With Aunt Dimity’s otherworldly help—and her new daughter in her arms—Lori mounts a crusade to save her beloved village from the Summer King’s scorching greed.

-via Goodreads
My second vacation read was Aunt Dimity and the Summer King. I have loved this series for some time. Lori Shepherd inherited a cottage in a small town in England from her mother’s close friend. With the cottage came a journal that Lori can use to communicate with Aunt Dimity. Lori talks and Aunt Dimity’s responses appear on the page. In some of the earlier books, Dimity is a bit more of a forceful ghost but over time she has turned into a sounding board for Lori, providing information about the village/villagers and giving Lori advice (mostly in the form of reining in Lori’s impulsive urges).
Aside from loving the idyllic village of Finch and the locals who live there, I appreciate that this series doesn’t need murder and mayhem to generate a mystery worth reading. In this installment, the very existence of the village becomes a mystery through Lori’s introduction to Arthur Hargreaves, the titular Summer King, a position he is granted by his grandchildren each summer.
As anyone in Finch and they’ll practically spit after the name Hargreaves. He’s from the next town over and Finchers (?) hate the next town over. There is a long-standing feud that no one can clearly articulate. Lori learns it has something to do with a Hargreaves from several generations back siding with the other town instead of Finch so Finch turned collective back on them.
Lori thoroughly enjoyed meeting Arthur and was charmed by his demeanor, home and grandchildren. She hopes to be an emissary between Finch and the Hargreaves. At the same time, Lori grows concerned that a realtor from ‘that other town’ is convincing potential owners to not purchase the two empty cottages on Finch’s square. Lori wants Finch to survive and decides to investigate the realtor to discover the reason behind her nefarious act.
I am amused that so many of the mysteries within the series are created by the protagonist. Instead of something happening – like a crime – that the (nosy) protagonist needs to solve, Lori jumps to conclusions, makes wild accusations and trots off to prove she’s right. Which she typically isn’t. This tactic makes seemingly benign problems in Finch and in Lori’s lift become extreme obstacles that must be overcome. It personalizes the mystery which invests Lori and by default invests the reader. Nice little trick there, Ms. Atherton.

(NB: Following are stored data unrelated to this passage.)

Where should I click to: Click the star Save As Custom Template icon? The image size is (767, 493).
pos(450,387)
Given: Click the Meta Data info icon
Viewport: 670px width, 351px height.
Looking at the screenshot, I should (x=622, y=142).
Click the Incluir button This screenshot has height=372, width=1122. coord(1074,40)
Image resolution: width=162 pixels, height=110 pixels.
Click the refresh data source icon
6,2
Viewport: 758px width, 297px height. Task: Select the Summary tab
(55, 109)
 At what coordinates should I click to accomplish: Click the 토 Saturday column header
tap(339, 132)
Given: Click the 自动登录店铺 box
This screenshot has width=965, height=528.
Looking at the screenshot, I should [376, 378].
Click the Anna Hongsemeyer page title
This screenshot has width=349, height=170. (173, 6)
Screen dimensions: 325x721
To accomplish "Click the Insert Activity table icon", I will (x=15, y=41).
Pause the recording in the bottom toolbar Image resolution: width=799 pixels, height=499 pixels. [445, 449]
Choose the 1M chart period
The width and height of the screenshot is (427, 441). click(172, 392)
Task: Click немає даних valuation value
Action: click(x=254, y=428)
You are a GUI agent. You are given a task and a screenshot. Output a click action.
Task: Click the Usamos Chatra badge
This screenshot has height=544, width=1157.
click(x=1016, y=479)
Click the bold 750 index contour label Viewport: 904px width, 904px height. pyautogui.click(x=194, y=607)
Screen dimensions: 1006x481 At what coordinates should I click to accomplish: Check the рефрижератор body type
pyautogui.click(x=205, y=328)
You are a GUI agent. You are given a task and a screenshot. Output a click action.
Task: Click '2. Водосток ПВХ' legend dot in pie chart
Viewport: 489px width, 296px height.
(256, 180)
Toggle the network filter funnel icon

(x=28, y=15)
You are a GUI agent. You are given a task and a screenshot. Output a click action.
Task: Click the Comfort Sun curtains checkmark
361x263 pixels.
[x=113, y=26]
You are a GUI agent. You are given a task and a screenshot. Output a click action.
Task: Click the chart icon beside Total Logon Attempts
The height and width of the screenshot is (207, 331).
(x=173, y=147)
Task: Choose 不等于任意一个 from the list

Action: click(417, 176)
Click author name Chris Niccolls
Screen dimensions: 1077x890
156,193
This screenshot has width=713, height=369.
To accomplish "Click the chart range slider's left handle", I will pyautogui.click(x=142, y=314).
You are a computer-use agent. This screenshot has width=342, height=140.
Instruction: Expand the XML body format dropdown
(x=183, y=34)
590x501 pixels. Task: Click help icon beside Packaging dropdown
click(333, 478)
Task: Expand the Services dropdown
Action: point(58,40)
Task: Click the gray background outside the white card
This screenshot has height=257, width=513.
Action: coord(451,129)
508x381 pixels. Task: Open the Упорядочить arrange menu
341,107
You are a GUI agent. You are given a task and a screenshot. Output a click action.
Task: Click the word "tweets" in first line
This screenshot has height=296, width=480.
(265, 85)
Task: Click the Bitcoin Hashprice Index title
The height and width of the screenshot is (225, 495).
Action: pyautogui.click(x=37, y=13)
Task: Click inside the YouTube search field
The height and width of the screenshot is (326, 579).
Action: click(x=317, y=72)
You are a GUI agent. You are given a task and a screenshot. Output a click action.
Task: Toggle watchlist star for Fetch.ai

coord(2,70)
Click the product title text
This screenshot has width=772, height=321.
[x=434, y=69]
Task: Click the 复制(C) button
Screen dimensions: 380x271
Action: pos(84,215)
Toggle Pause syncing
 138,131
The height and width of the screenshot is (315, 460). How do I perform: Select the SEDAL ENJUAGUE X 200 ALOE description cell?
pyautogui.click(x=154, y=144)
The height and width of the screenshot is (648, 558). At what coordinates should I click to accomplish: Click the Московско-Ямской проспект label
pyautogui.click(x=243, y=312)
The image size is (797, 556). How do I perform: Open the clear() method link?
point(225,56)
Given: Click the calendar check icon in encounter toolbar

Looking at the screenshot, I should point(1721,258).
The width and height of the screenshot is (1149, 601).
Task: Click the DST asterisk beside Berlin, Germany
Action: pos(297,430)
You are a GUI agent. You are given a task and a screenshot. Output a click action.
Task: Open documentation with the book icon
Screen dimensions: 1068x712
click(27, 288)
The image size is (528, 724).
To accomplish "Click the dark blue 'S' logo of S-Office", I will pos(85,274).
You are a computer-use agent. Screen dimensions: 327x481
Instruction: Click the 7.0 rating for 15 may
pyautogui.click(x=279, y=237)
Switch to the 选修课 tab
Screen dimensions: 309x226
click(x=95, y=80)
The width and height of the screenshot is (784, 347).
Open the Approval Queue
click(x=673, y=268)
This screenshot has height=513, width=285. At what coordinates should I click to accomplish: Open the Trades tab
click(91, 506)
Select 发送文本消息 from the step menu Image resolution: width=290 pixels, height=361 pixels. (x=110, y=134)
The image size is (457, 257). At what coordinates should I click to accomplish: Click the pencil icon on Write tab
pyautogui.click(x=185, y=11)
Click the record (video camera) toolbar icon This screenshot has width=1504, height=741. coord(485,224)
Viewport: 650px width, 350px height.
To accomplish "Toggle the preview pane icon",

Suffice it to say that Lori does discover what the realtor is up to and why the Hargreaves have been okay with being reviled by Finch – and they are related. The mystery ultimately comments on the ability of a village like Finch to exist in the modern world. Part of why I love this series so much is the dream of someday living in a place like this with all the gossipy and helpful people it brings. It seems too good to be true and even in the world of the Aunt Dimity series it’s kind of too good to be true. But it’s not going anywhere and that’s why I keep coming back.